Although the debate over whether a house was considered an asset or not ended with readers on both sides of the fence, I happened to be reading a book that talked about this exact same debate!

The book is called “Protect Your Nest Egg” written by Eric Kirzner and Richard Croft. I am almost done the book and plan on doing a book review on it, but I just had to write about this one chapter.

The authors have 2 conditions that must be satisfied before they consider something a financial asset:

1. The asset must have tangible value - it can be readily exchanged for something else.

2. Your only motivation for holding this asset is to enhance your wealth.
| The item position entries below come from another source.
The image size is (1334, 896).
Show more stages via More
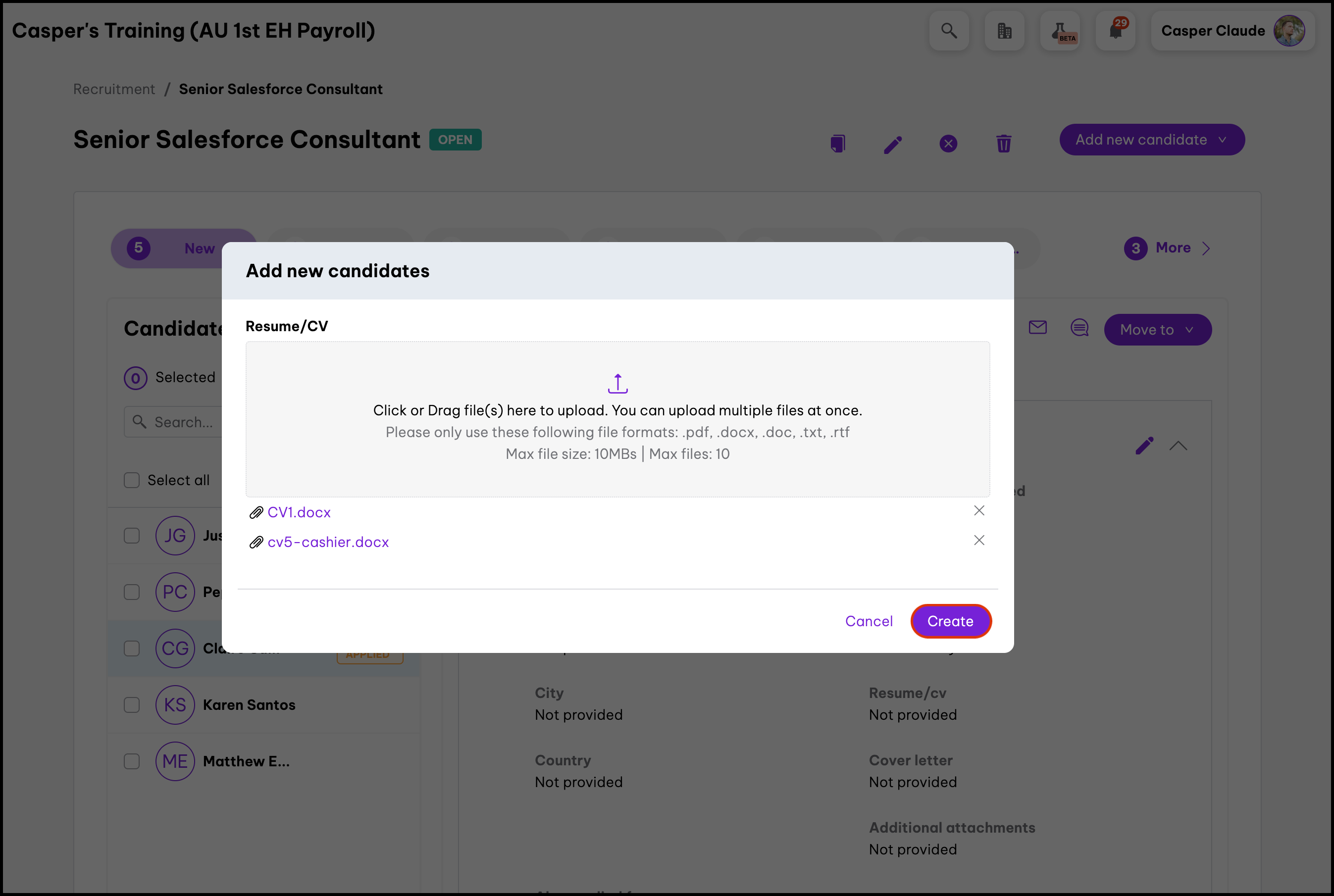1172,248

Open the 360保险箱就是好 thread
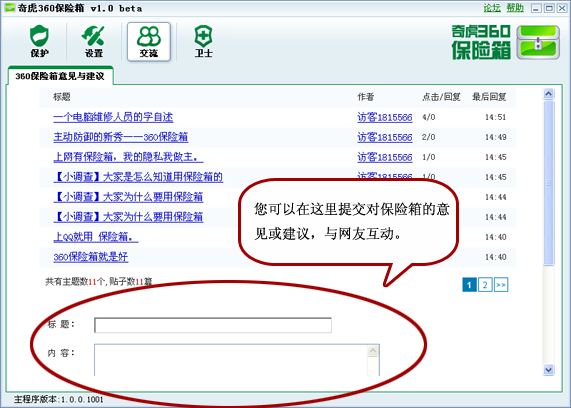tap(91, 257)
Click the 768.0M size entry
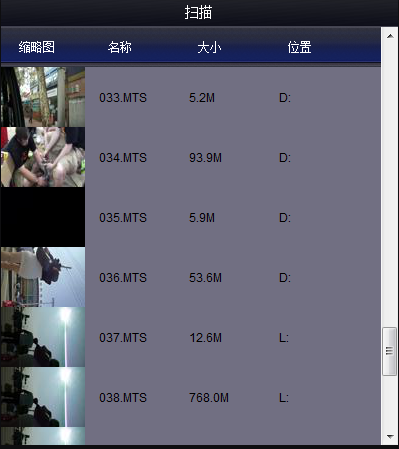Screen dimensions: 399x449 point(209,398)
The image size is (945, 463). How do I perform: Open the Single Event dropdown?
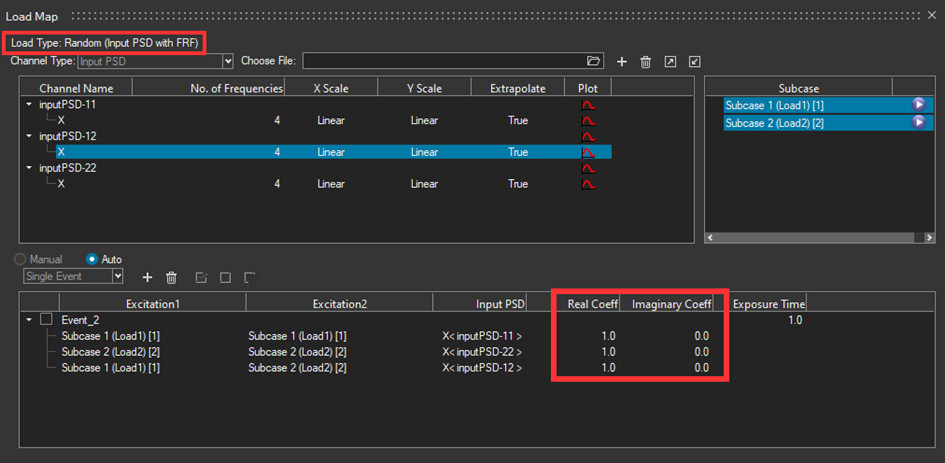pos(118,276)
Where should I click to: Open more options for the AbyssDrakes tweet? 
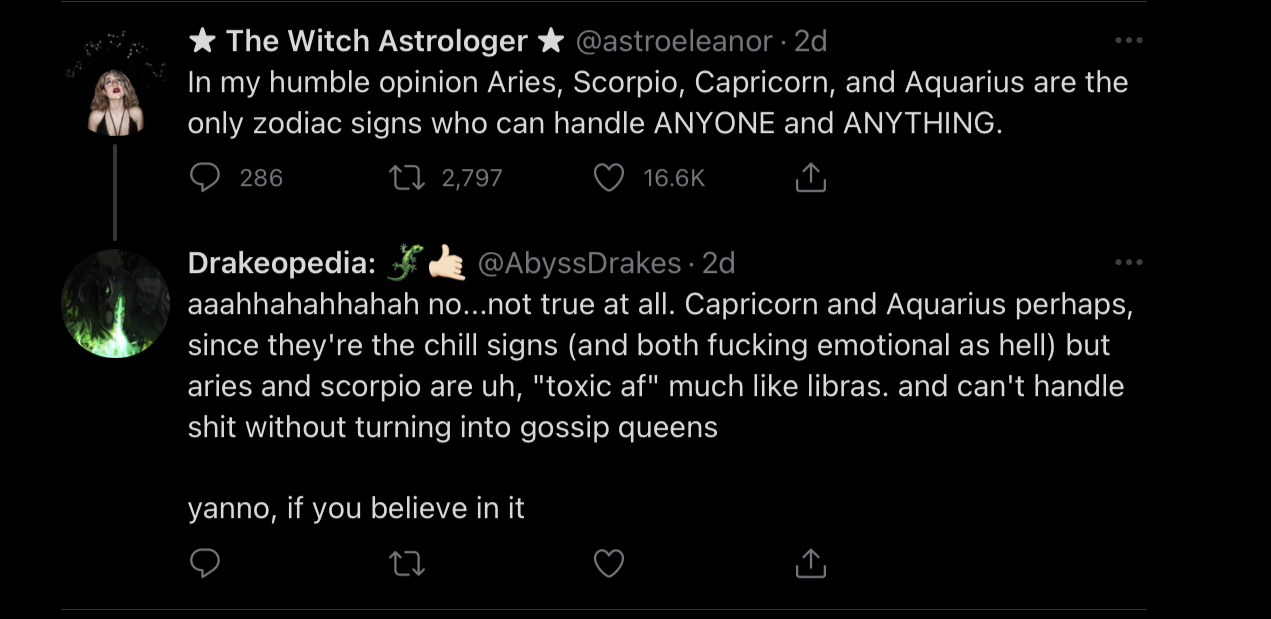coord(1128,263)
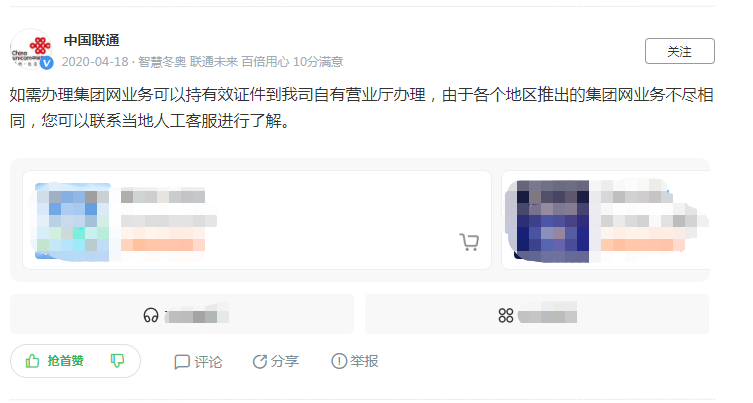Click the shopping cart icon in first card
Viewport: 753px width, 403px height.
(x=469, y=242)

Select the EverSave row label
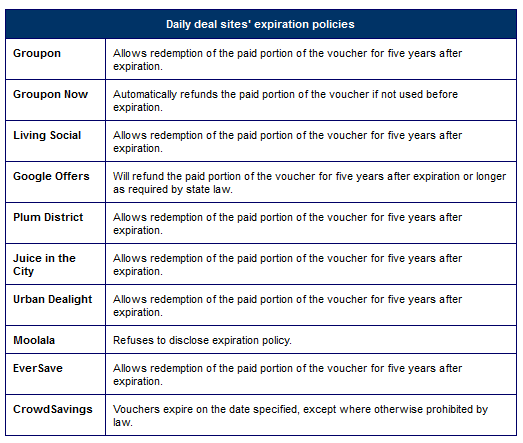pyautogui.click(x=38, y=368)
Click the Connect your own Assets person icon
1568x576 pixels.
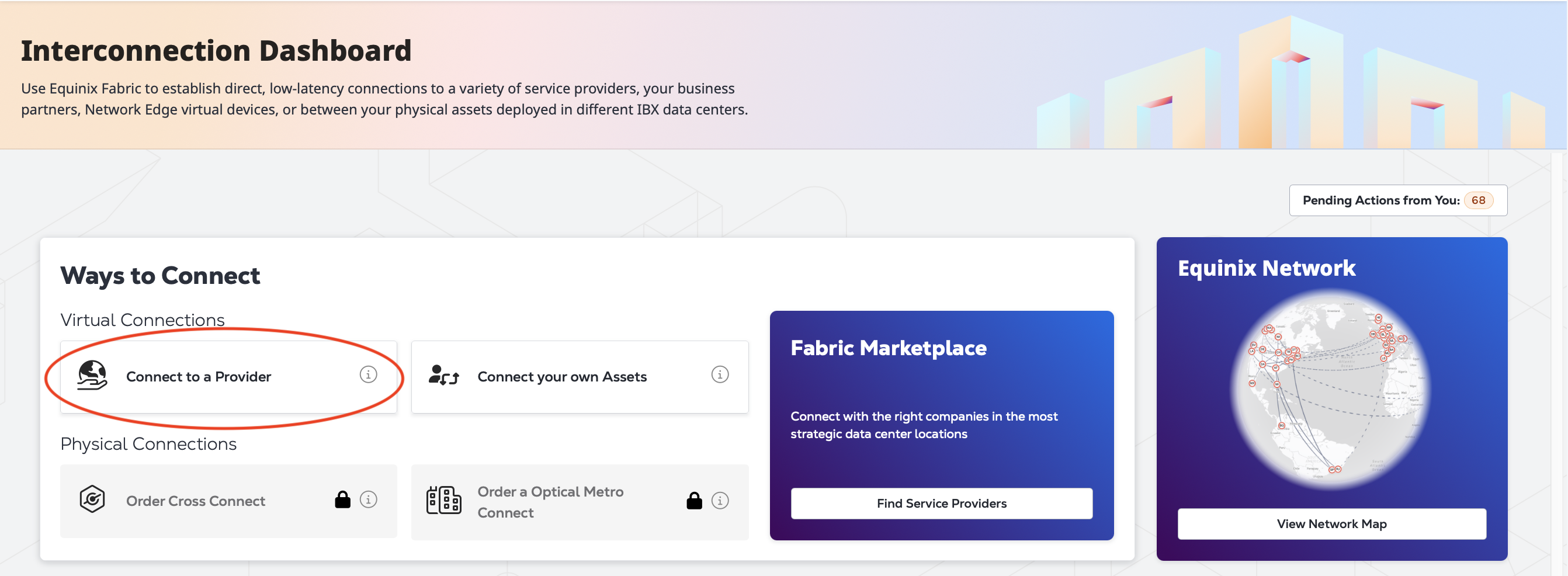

In this case, most people mainly buy their homes to put a roof over their heads - not specifically to make money. So the authors argue that your primary residence is not an investment asset. Of course, they do state that many people would argue that point! :)

My argument about paying the appreciation premium to the next person you buy your house from is mentioned. The authors say that

You’re really only impacted by the value of your principle residence when you’re downsizing. If you are moving to a better neighbourhood or a bigger home in the same city, you have less of a vested interest in the value of your property. If real estate values are down, you’ll get less money from the sale of your property, but you’ll pay less for the next property you buy.

I realize that this debate could go on and on. I just thought the 2 conditions that they stated for meeting an investment asset was interesting and topical.